Jeune musicienne et chanteuse belge, Mélanie De Biasio est à classer avec prudence au rayon jazz… Elle n’a en effet rien en commun avec ces divas câlines pour bars d’hôtel qui font aujourd’hui l’ordinaire de cette profession. Son chant ombrageux et profond, comme ses compositions qui se déploient avec une gravité majestueuse, échappent à tous les clichés jazzy d’une musique dont on oublie trop souvent qu’elle fut longtemps celle de tous les combats, de toutes les révoltes, et de bien des révolutions. On ne s’étonnera pas, ainsi, que Mélanie De Biasio cite au premier rang des chanteuses qui l’ont inspirée les grandes Nina Simone et Abbey Lincoln, icônes de la lutte pour les droits civiques et porte-voix d’un jazz offensif dépourvu de minauderies.

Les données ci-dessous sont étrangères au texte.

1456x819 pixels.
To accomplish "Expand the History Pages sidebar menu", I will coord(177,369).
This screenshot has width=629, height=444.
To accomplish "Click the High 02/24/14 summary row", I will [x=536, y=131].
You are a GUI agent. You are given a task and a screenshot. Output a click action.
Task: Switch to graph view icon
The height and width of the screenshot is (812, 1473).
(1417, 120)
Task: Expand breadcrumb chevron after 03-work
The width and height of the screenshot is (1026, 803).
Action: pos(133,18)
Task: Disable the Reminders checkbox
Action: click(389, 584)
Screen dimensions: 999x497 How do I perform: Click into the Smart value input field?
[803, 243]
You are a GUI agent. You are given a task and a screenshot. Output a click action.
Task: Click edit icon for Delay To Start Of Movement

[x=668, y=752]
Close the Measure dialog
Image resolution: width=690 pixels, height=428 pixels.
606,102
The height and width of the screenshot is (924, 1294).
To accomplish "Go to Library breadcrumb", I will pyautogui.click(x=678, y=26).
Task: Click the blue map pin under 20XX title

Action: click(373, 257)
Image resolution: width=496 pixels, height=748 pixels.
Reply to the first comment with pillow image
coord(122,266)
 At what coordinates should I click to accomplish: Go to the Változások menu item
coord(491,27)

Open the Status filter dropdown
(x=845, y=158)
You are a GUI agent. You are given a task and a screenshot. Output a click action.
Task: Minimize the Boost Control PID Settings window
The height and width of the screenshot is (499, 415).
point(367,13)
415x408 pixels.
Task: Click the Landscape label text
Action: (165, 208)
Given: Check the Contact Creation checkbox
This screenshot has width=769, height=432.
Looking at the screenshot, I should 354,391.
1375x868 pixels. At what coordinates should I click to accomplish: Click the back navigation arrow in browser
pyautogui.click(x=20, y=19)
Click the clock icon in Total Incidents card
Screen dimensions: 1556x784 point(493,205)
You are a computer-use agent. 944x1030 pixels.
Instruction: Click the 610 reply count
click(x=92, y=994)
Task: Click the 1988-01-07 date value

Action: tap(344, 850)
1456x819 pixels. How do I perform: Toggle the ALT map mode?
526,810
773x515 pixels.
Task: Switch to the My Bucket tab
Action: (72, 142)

Le parcours singulier de cette musicienne originaire de Charleroi et basée à Bruxelles renseigne assez vite sur sa détermination et sur les multiples échos que renvoie aujourd’hui sa musique. Après une formation classique en flûte traversière, elle étudie l’harmonie tout en négligeant les études traditionnelles. A 15 ans, elle intègre un groupe de rock du lycée influencé par les héros maudits de l’époque – Nirvana, Jeff Buckley –, sa flûte extensible trouvant aussi une place dans une formation de funk ou encore chez des adeptes échevelés de Zappa. Après un passage au Conservatoire Royal de Bruxelles pour parfaire sa technique du chant, elle devient la voix d’un trio de jazz où elle joue des standards comme ses premières compositions, mais une tournée exténuante en Russie la laisse aphone, atteinte d’une infection pulmonaire qui la tiendra éloignée plusieurs mois des micros et des scènes.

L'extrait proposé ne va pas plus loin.